I think it all comes down to how well the staff are able to work as a team, and if the ratios are appropriate. I would not want to have any more than 4 in primary care, unless they were all alert, oriented, and ambulatory.
:paw:
This is an interesting read for me as a returning LPN. I worked on total patient care floors ('70's & 80's) and as LPN's we did everything but as one poster stated IV pushes etc. We had a floor supervisor RN who did those and made assignments, helped out as needed if a patient went sour or Doc's were there at the time I got the impression the RN's loved it as they were utilizing their skills and felt secure that the patients were well taken care of. I worked Ortho and Medical floors and ICU and loved every minute of it.
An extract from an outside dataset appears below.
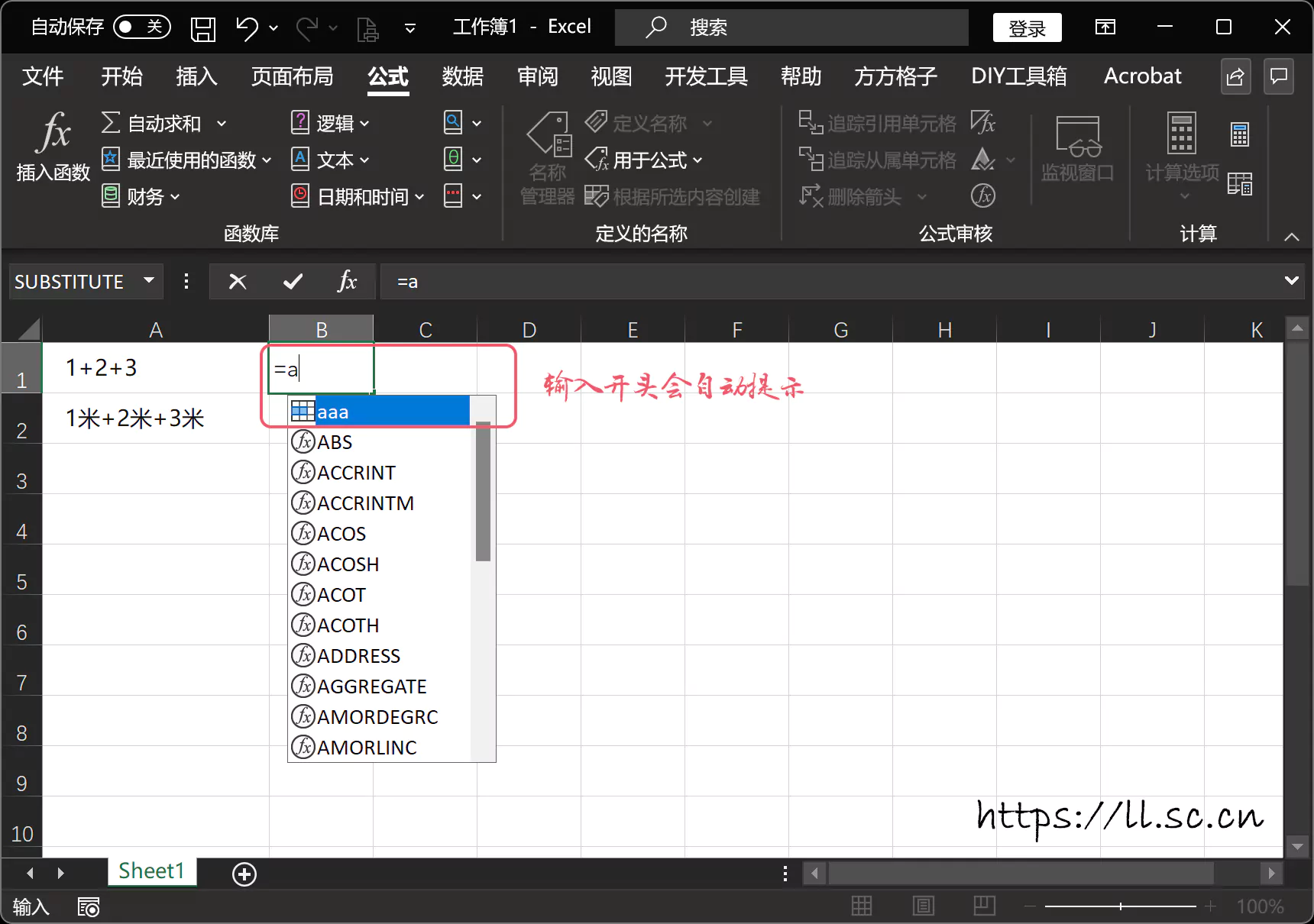Switch to the 页面布局 tab
Screen dimensions: 1314x924
(x=292, y=76)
It's sad that LPN's are being relegated to LTC's now. We have a lot to offer as a skilled care givers. At my school we actually had more clinical hours than an ADN program at the time and we took the same science pre-reqs. Of course years later my school is now an ADN program.
Kymmi
340 Posts
I work in CVICU and we do not have CNA's. The poster that commented that she works in ICU and could not imagine doing all that she does plus clean patients apparently works in a ICU that does use CNA's. I do however do all of the things she listed alone on fresh CABG patients which do include hourly accuchecks, drips etc etc. We do however have a 1:1 ratio on post op day then go to 1:2 post op day 1. Our unit does primary care and I like it because I always know what's going on with my patient/s because Im the only one doing any care on them.
I dont know how other hospitals figure staffing but ours figures it by FTE's. In other words if we did have a CNA we would lose a RN. Our unit clerks are also figured in as a FTE which means when she is not here we have a extra RN. That part I do not like. I like having a unit clerk to do orders, enter labs, run to the blood bank and such.